Mais adiante, ela recupera a herança da hierarquização racial na península


ibérica, que complementa:
“As sociedades que vieram a constituir a chamada América Latina foram as
herdeiras históricas das ideologias de classificação social (racial e sexual) e das
técnicas jurídico-administrativas das metrópoles ibéricas. Racialmente estratificadas,
dispensaram formas abertas de segregação, uma vez que as hierarquias garante a
superioriedade dos brancos enquanto grupo dominante. A expressão do humorista
Millôr Fernandes, ao afirmar que ‘no Brasil não existe racismo por que o negro
reconhece o seu lugar’ sintetiza o que acabamos de explor (González, 1988b).” (pp. 73
González, 1988)

A percepção sobre um fenômeno tão complexo e, sobretudo, caracterizado pela


sua furtividade, só poderia ser, também, igualmente complexa e furtiva. Já no texto de
Fernandes (2008) ele relata encontrar, em suas entrevistas, relevantes diferenças
sobre a forma como brancos e negros percebiam a situação díspar entre eles:

“Em entrevistas feitas para focalizar o assunto, ficou patente que os brancos
interpretaram a situação em termos psicológicos: o mulato e o negro ‘não tinham
ambição’, por isso não arrostavam, como os imigrantes europeus, as duras dificuldades
que permitiam converter a poupança em fator de acumulação capitalista, de mobilidade
ocupacional e de ascensão social. Os informantes negros e mulatos revelam maior
realismo, mostrando-se convictos de que não tinham meios para se inserir no referido
processo, competindo quer com os brancos nacionais, quer com os imigrantes. A
‘ambição’ existia e ela foi, exatamente, a causa de sua perda, pois fomentou opções
extremamente rígidas e negativas. Vendo-se a questão retrospectivamente, com as
perspectivas abertas pela análise sociológica, percebe-se que as interpretações ex
post facto dos próprios negros e mulatos são aproximadamente corretas.” (pp. 72,
Fernandes, 2008)

O racismo disfarçado assim, comporia o eixo basilar do mito da democracia


racial – para ambos os autores. Não seria um ordenamento jurídico legal, versando
sobre o tema da raça ou cor dos cidadãos, que garantiria as hierarquias entre estes
com base nestes mesmos critérios, e sim a conjunção entre uma cerca “condição
inicial”, como discutido anteriormente, e um conjunto de disposições e comportamentos
baseados, ainda sub-repticiamente, em raça ou cor, que são construídas no tempo
presente.
Um produto relevante destas condições é o que Lélia González (1988) chama de
“efeitos de estilhaçamento, de fragmentação da identidade” (pp.73).
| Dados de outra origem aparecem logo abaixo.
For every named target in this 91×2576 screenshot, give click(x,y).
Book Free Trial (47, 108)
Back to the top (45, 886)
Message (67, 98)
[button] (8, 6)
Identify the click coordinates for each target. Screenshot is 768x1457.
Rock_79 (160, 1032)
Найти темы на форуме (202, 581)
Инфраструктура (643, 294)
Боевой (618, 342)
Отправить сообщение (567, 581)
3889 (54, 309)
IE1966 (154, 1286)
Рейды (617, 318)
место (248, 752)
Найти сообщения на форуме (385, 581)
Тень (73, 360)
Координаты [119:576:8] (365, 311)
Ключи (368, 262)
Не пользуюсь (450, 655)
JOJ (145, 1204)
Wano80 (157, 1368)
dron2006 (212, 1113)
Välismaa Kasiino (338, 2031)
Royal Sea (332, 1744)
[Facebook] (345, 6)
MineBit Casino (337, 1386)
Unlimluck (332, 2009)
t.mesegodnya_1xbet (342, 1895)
A convivência
entre uma ideia de superioridade racial branca e um mito de democracia racial teria
como resultante este desejo pelo embranquecimento, pela “negação da própria raça,
da própria cultura” (pp.73).
Ora, nas entrevistas que fiz, encontrei alguma conexão relevante entre estas
categorias políticas e os discursos dos docentes ouvidos. Assim como em Fernandes,
os docentes brancos entrevistados, sobretudo os homens, apresentavam uma
tendência a justificar suas próprias trajetórias – e, em alguns casos, a de seus
estudantes – com argumentos individuais, meritocráticos, e, em alguns momentos, de
ordem psicológica: falam em “esforço” (Miguel, Eduardo), “senso de responsabilidade
individual” (Miguel), “dedicação” (Orlando, Luís), “foco” (Paulo), “disciplina”
(Eduardo).
Já os docentes negros – e a maioria das mulheres entrevistadas – destacam
outros caminhos para a ascensão a prestigiosas carreiras jurídicas e à docência
universitária. Apontamentos de estratégias eminentemente familiares, como o acesso
privilegiado à educação básica – “Reconhecer o privilégio é pressuposto pra essa
discussão, acho que eu tive acesso a uma formação educacional que a maioria das
pessoas não tem acesso ou mesmo de ação política coletiva” (Francisca, branca) – ou
mesmo a ação política coletiva, como relatam os docentes negros:

“Militância nos movimentos sociais. A minha grande formação


acadêmica, intelectual, ética, se deu fora da universidade. Se deu
a partir da militância nos movimentos de bairro, no movimento
negro [...] O que me qualificou academicamente não foi a
universidade. Não foi a experiência dentro da Faculdade de
Direito.” (Cândido, negro)
“[...] foi o fato também de eu me articular em algumas redes de
apoio assim. Então, né... Eu sei que eu obtive é... a aprovação em
primeiro lugar nesses concursos que eu fui fazendo porque eu me
especializei e tive acesso a determinados conhecimentos porque
eu tava militando cotidianamente com isso. Os meus concorrentes,
nenhum deles tava trabalhando com o que eu tava trabalhando,
eram mais aventureiros assim, entendeu?” (Felipa, negra)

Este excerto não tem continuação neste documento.